For the first 33 years of my life I was lucky enough to be expelled from the synagogue during yizkor services, when congregants pray for the souls of loved ones who have passed on and those with both parents alive leave the synagogue.
I never probed the reason for this custom. As a child, even as an adult, I was happy to be legally expelled from the synagogue, to catch a fresh breath of air and enjoy a schmooze with a fellow yizkor-evacuee. As children, it often meant that my friends and I could return an hour or two later without our fathers getting angry.
All of that changed this year for me. My father, a pioneer of the Yiddish press in America, died at 70. Two weeks later came the Jewish holiday of Shavuot, when we commemorate the giving of the Torah at Sinai. It is also a day when synagogues throughout the world hold yizkor services.
Suddenly, an eerie silence filled the room. A sense of mystery, awe and dormant pain surfaced. Synagogues, unlike churches, are often noisy. The synagogue I attended for that holiday and yizkor service was small, but particularly diverse, opinionated and loud. One hundred people filled this humble, 60-year-old synagogue in Brooklyn, and at every pause in the prayers they were engaged in vibrant conversation and debate. As the congregation was finishing the reading of the Torah, the arguments—typical Jewish arguments—reached a crescendo. In one corner, a fierce debate ensued about Israel's pending withdrawal from Gaza. In another corner, an item of religious law was being heatedly argued. Children were kvetching, older men were getting annoyed. Others were attempting to concentrate on their prayers with closed eyes and open hearts.
Then came time for yizkor. More than half the people in the synagogue left. The sacred Torah scroll was brought to the center of the room. One of the worshippers made sure all that all who had to leave left and that the door was solidly shut so no one could enter. He then gave a knock on the table to signify that the yizkor service would now begin.
Suddenly, an eerie silence filled the room. A vibrant space, just moments ago pulsating with social zest and heated debate, was transformed. A sense of mystery, awe and dormant pain surfaced. You could cut the rawness of the emotions with a knife. Something profoundly authentic united all those standing in the room.
My heart shifted to my late father, whom I loved and adored so deeply. My flow of tears found solace in the knowledge that his was a life well lived. My dad was a man who utilized his journalistic wisdom and skills to become a voice for causes others left behind; he was a man of conviction, and a truly original personality, one hell of a guy. I recalled my father’s last hours and the dignity with which he departed on his final journey. And I wept for my children who would not have the privilege to know the unique grandfather they had.
I lifted my eyes and gazed around at the people in the room. Near me stood a young man, my age, who lost his mother at the tender age of 5. Life without yizkor was inconceivable to him.
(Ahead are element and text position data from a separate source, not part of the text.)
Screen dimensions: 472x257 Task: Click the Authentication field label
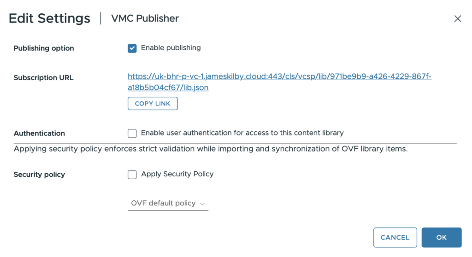coord(39,134)
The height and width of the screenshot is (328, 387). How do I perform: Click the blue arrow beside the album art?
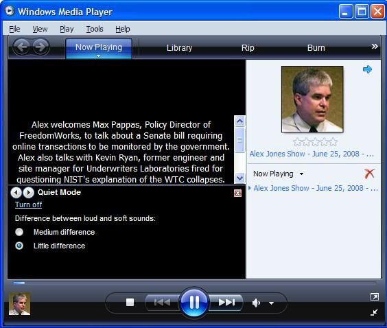(367, 69)
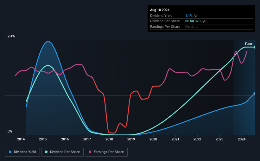Viewport: 260px width, 161px height.
Task: Click the blue Dividend Yield legend dot
Action: click(x=10, y=152)
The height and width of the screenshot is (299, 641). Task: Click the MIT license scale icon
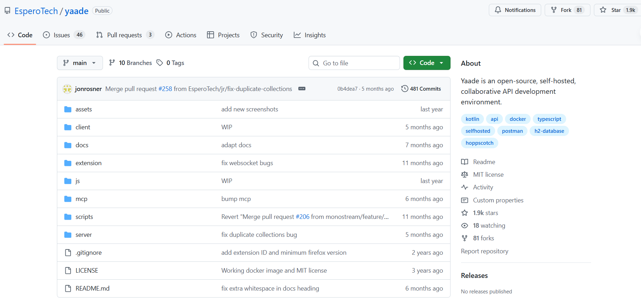pyautogui.click(x=465, y=175)
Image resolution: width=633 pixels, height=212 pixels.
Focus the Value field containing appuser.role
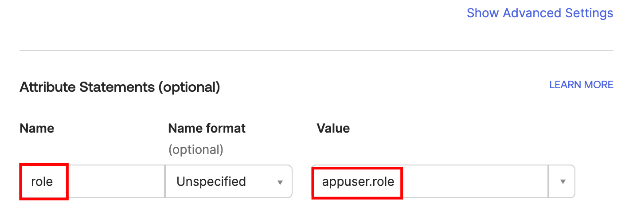[429, 181]
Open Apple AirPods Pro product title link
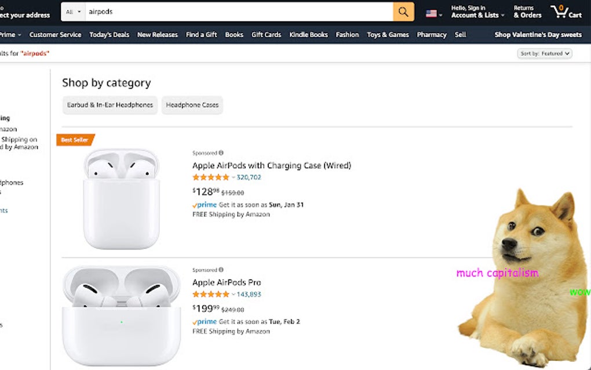Screen dimensions: 591x370 pos(227,282)
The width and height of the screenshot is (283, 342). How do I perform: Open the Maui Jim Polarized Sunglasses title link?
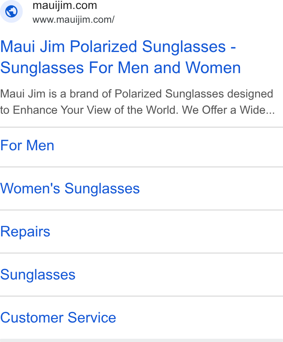pyautogui.click(x=120, y=57)
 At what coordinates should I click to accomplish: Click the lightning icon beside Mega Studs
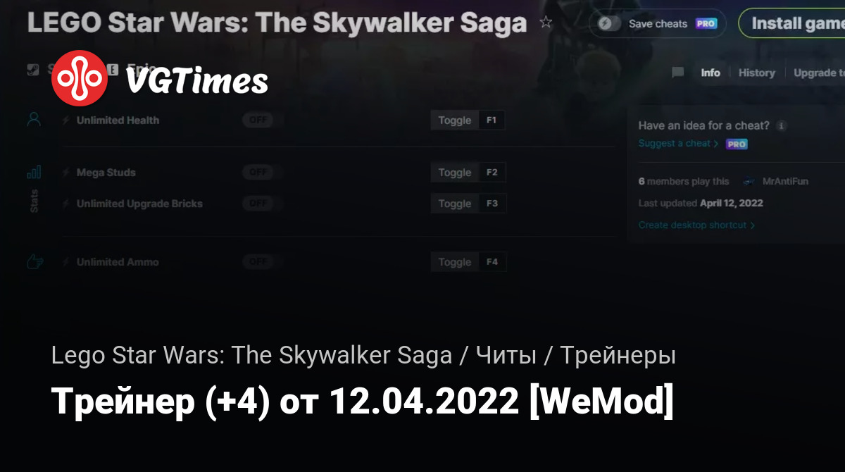coord(66,173)
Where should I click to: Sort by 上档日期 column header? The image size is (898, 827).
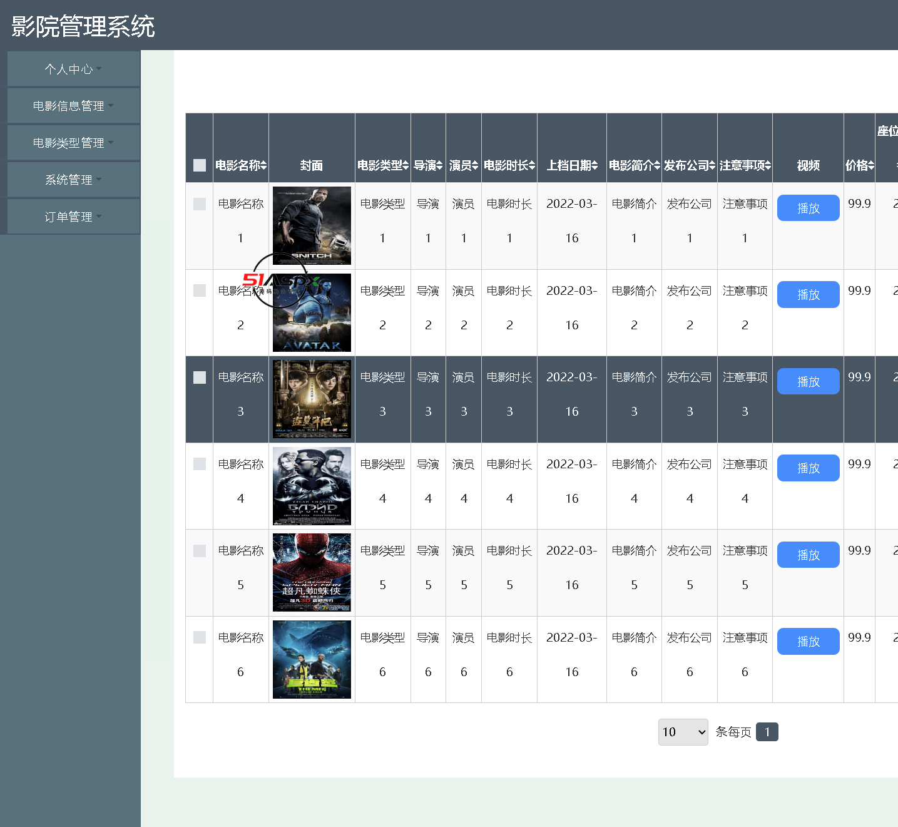click(x=572, y=165)
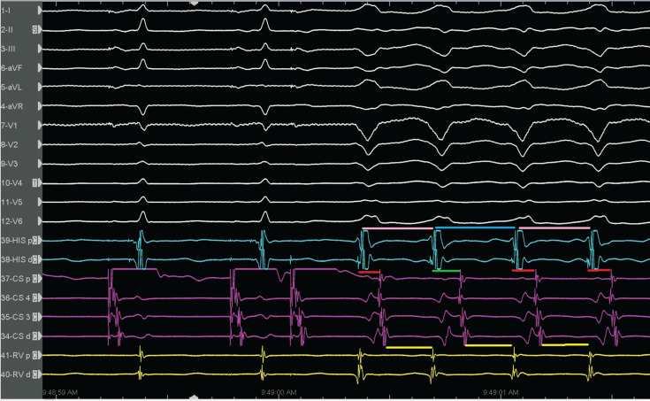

Near him, stood others who lost parents in their teens or in college and needed to struggle to fill the unfillable void. Then there were the older men, in their 70s and 80s, whose parents perished more than six decades earlier in Stalin’s gulag or Hitler's crematoriums. They are in a class of their own. Then, of course, there were the majority of middle-aged worshippers who at some point in their lives were forced to confront the reality of loss.
A strange oneness pervaded all of us standing in that room during yizkor. The connection did not need to be articulated in words; you could see it when you peered into the eyes of the person standing near you. Life for those who stay behind has a very different meaning, one that cannot be shared by those who have not seen the earth close up on a loved one. It took me some time till I put my finger on what that connection consisted of: A piece of each of us was not to be found any longer in this world. An integral part of each of our hearts was elsewhere.
I understood why for 33 years I was asked to leave the synagogue during yizkor. Life for those who stay behind in the synagogue has a very different meaning, one that cannot be shared by those who have not seen the earth close up on a loved one.
This Yom Kippur I will again stand in the synagogue during yizkor. I will think of my Dad, which will make me both laugh and cry at the same time. I will ask him to look out for me and my family. And I will pray that I merit to internalize my beloved father’s zest for life and for truth.